腹に回った白い手が華奢で、自分の手を重ねたくなるのを我慢して、先に外套を掛けてしまう。
「牡丹……。びっくりした。ただいま」
髪を梳くように頭を撫で、その流れで頬を包んだ。目が合うようにクッと顔を上げさせれば、牡丹は嬉しそうに笑って顔を俺の胸に擦りつける。純粋なその仕草が堪らなく可愛くて暫くギュッと抱きしめていたが、不意に牡丹は俺のもとを離れ、何を思ったか橘の前へ向かうと、薄く唇を噛みながら微笑んで腕を広げた。
「いい、いい。牡丹、そういうことは桔梗にだけだ」
伸ばされた腕を橘は首を横に振りながら丁寧に下ろさせて、牡丹を俺の隣に連れてくるついでに、これまで預けていた今日買った品を俺に渡した。橘はそして掛長に声をかける。
「では、掛長。本当にまだ泊まって行かれるのですね?」
「ええ。橘君はもう帰られるのですか? もう少しゆっくりしていけばよろしいのに」
「仕事がありますからお先に失礼しますよ。五日後にもう一度来ますが、その時に一緒に帰りますか? それ以上に此処へ留まるつもりなら仕事を持って来て差し上げますが」
「えぇー。いい、いいです。こんなのどかな場所で書類仕事なんて、とてもできませんよ。ねぇ?」
未だ埋もれたままの掛長は、松虎のふわふわの毛に頬擦りしながら言った。まったりとした空気に気が緩む。
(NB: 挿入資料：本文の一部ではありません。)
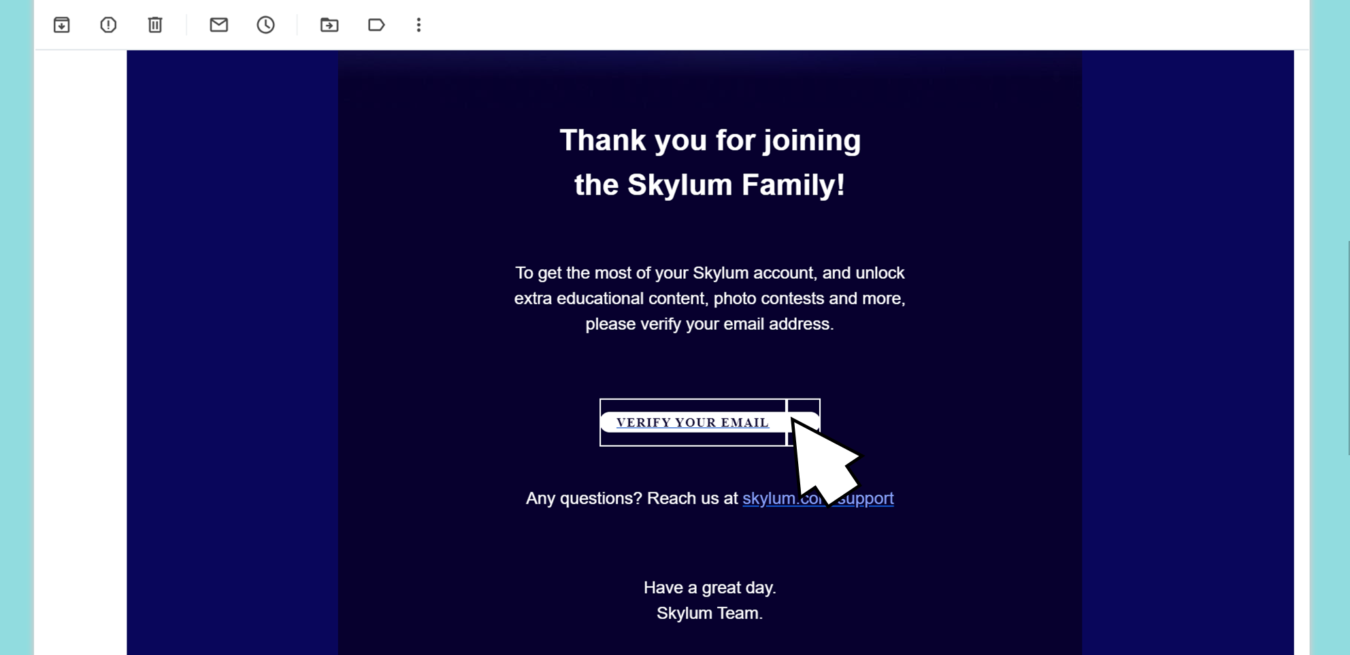Screen dimensions: 1350x655
Task: Open the Labels tag icon
Action: click(376, 25)
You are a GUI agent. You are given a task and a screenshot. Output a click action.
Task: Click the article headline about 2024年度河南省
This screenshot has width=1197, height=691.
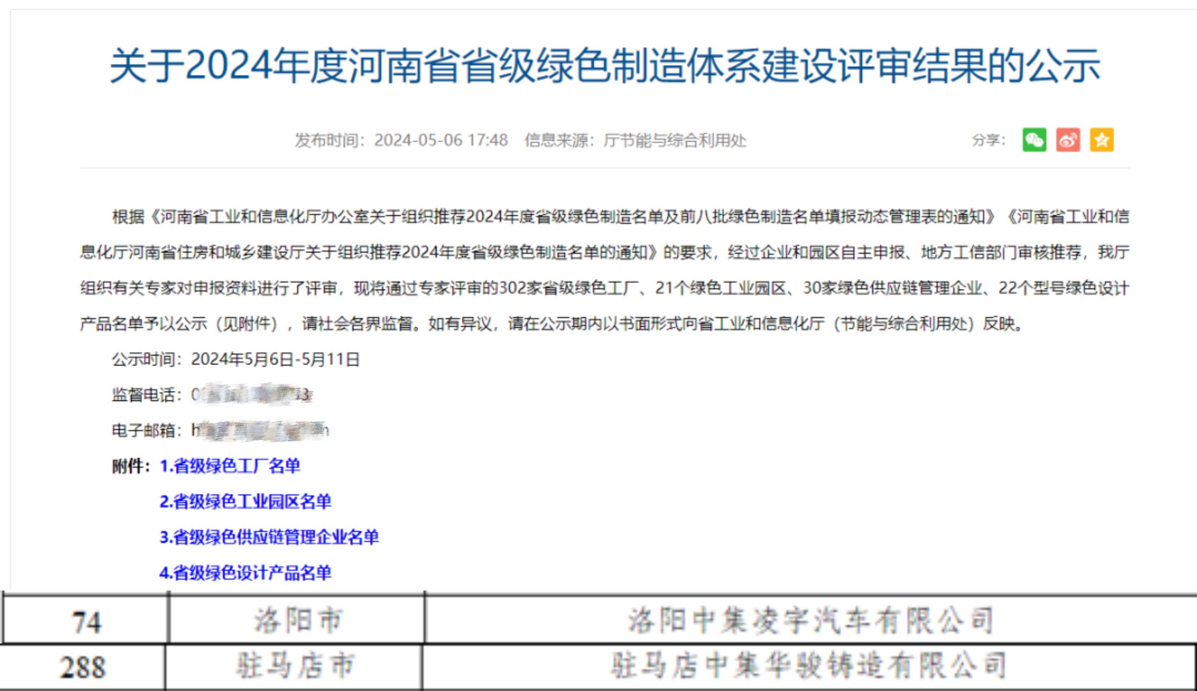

「では、五日後には引きずってでも連れ帰りますから、そのつもりでお過ごしくださいね」
橘が溜め息混じりに言うとようやく掛長は体を起こして、
「はあい。……気をつけてお帰りなさいね」
と橘に手を振った。
橘が帰っていくのを牡丹と二人で見送ってから、牡丹を鏡台の前に座らせ、その目の前に先程渡された品を広げた。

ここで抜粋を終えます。